Stated goal: Render the data below as a Markdown table with the columns "Row" and "Line," starting at the line that contains "Click the Make button" and continuing through the end of the data. Number each line, and leave out blank lines.
..........
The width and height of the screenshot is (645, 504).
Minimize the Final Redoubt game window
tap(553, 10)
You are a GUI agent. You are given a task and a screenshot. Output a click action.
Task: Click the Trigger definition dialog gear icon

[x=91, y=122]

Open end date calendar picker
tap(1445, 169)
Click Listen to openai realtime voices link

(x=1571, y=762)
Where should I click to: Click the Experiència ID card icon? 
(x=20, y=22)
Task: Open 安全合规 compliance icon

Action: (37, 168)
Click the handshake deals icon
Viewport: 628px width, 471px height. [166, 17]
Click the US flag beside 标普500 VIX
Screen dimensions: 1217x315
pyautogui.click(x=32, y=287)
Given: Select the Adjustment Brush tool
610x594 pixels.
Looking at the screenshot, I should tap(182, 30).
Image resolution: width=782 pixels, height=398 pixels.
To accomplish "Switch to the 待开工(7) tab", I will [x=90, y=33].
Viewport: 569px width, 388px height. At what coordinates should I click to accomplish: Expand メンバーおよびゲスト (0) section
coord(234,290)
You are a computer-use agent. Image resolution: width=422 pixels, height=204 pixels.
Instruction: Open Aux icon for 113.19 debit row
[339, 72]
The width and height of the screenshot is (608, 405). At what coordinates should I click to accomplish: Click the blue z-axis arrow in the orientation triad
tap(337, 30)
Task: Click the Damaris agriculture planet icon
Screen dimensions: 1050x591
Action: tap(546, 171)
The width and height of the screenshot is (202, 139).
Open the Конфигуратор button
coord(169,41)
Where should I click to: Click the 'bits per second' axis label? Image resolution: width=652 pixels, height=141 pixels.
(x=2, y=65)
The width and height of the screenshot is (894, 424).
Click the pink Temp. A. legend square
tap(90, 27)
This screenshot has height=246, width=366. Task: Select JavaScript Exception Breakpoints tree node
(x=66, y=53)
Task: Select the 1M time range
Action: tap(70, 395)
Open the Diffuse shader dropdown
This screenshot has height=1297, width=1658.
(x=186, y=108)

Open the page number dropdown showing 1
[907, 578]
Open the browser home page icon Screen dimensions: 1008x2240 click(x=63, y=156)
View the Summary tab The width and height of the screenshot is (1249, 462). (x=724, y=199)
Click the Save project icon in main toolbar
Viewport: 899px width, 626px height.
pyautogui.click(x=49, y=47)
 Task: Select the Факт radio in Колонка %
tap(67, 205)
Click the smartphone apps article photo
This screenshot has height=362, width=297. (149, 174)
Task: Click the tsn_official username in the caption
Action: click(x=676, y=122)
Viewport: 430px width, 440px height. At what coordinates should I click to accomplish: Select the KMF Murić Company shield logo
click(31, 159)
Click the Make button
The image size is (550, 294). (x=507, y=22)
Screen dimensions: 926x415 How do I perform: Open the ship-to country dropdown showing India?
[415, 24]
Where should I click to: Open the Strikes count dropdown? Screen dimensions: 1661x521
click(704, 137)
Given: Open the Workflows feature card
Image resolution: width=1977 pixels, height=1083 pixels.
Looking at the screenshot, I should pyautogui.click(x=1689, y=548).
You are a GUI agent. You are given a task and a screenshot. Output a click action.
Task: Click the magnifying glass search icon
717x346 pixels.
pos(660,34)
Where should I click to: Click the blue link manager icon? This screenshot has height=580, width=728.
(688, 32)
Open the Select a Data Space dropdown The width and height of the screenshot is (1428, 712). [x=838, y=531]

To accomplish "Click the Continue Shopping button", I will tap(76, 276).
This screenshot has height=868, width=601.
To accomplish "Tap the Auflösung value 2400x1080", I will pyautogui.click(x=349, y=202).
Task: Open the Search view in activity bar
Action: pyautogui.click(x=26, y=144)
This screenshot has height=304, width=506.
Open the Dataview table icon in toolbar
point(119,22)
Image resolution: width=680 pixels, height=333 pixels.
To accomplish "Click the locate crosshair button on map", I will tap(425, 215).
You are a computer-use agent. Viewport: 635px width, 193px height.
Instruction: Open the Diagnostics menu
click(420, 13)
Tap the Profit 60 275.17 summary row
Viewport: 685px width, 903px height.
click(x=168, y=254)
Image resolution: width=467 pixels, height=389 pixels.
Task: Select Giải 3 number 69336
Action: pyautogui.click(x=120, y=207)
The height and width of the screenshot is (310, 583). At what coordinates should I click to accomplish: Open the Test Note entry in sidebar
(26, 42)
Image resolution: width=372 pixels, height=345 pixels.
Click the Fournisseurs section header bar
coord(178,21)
..........
Exercise result:
| Row | Line |
|---|---|
| 1 | Click the Make button |
| 2 | The image size is (550, 294). (x=507, y=22) |
| 3 | Screen dimensions: 926x415 How do I perform: Open the ship-to country dropdown showing India? |
| 4 | [415, 24] |
| 5 | Where should I click to: Open the Strikes count dropdown? Screen dimensions: 1661x521 |
| 6 | click(704, 137) |
| 7 | Given: Open the Workflows feature card |
| 8 | Image resolution: width=1977 pixels, height=1083 pixels. |
| 9 | Looking at the screenshot, I should pyautogui.click(x=1689, y=548). |
| 10 | You are a GUI agent. You are given a task and a screenshot. Output a click action. |
| 11 | Task: Click the magnifying glass search icon |
| 12 | 717x346 pixels. |
| 13 | pos(660,34) |
| 14 | Where should I click to: Click the blue link manager icon? This screenshot has height=580, width=728. |
| 15 | (688, 32) |
| 16 | Open the Select a Data Space dropdown The width and height of the screenshot is (1428, 712). [x=838, y=531] |
| 17 | To accomplish "Click the Continue Shopping button", I will tap(76, 276). |
| 18 | This screenshot has height=868, width=601. |
| 19 | To accomplish "Tap the Auflösung value 2400x1080", I will pyautogui.click(x=349, y=202). |
| 20 | Task: Open the Search view in activity bar |
| 21 | Action: pyautogui.click(x=26, y=144) |
| 22 | This screenshot has height=304, width=506. |
| 23 | Open the Dataview table icon in toolbar |
| 24 | point(119,22) |
| 25 | Image resolution: width=680 pixels, height=333 pixels. |
| 26 | To accomplish "Click the locate crosshair button on map", I will tap(425, 215). |
| 27 | You are a computer-use agent. Viewport: 635px width, 193px height. |
| 28 | Instruction: Open the Diagnostics menu |
| 29 | click(420, 13) |
| 30 | Tap the Profit 60 275.17 summary row |
| 31 | Viewport: 685px width, 903px height. |
| 32 | click(x=168, y=254) |
| 33 | Image resolution: width=467 pixels, height=389 pixels. |
| 34 | Task: Select Giải 3 number 69336 |
| 35 | Action: pyautogui.click(x=120, y=207) |
| 36 | The height and width of the screenshot is (310, 583). At what coordinates should I click to accomplish: Open the Test Note entry in sidebar |
| 37 | (26, 42) |
| 38 | Image resolution: width=372 pixels, height=345 pixels. |
| 39 | Click the Fournisseurs section header bar |
| 40 | coord(178,21) |